SUPPLIED RECORDS:
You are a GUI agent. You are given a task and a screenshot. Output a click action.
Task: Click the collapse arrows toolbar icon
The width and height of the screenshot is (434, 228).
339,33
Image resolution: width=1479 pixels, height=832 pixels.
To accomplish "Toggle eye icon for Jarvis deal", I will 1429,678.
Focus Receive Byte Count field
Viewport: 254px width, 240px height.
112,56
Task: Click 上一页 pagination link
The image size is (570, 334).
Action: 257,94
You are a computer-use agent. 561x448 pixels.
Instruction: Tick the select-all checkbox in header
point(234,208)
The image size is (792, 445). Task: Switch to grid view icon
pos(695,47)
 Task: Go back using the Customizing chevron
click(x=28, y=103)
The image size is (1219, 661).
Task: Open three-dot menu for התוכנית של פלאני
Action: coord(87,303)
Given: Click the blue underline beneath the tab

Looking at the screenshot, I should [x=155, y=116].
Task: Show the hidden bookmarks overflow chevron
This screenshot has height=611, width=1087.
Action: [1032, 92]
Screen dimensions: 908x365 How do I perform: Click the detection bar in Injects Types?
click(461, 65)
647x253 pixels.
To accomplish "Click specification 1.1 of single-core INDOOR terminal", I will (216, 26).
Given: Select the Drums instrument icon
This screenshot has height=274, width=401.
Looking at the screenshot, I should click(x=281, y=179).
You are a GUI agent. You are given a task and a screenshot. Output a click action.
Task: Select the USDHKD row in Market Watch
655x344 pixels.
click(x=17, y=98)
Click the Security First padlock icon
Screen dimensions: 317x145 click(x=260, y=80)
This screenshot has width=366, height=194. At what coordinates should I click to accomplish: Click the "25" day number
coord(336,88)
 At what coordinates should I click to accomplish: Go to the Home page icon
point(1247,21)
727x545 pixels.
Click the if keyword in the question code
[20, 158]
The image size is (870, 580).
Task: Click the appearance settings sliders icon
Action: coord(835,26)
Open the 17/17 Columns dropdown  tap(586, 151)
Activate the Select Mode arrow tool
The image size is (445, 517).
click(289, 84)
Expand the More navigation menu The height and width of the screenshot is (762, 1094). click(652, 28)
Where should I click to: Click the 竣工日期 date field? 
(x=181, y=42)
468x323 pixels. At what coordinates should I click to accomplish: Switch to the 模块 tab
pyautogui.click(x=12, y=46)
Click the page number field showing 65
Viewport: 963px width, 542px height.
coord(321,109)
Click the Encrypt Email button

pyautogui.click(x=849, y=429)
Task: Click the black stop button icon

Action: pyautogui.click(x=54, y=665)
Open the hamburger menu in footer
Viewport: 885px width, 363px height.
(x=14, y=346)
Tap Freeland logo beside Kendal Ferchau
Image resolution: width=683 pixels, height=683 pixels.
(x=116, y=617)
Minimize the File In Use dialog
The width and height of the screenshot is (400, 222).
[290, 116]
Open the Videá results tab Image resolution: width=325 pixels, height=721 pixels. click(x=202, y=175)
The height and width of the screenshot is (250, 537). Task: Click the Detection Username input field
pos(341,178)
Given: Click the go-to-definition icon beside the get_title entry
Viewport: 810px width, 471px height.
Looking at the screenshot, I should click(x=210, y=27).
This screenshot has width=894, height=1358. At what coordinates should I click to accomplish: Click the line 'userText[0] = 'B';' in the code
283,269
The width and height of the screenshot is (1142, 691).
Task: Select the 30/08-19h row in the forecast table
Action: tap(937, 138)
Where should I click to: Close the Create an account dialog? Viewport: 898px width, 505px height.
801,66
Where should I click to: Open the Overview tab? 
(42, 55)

YOUR INSTRUCTIONS:
The lines from the one containing "Where should I click to: Close" through the final line of the listing above are all you should set down, exactly as written.

FINAL ANSWER:
Where should I click to: Close the Create an account dialog? Viewport: 898px width, 505px height.
801,66
Where should I click to: Open the Overview tab? 
(42, 55)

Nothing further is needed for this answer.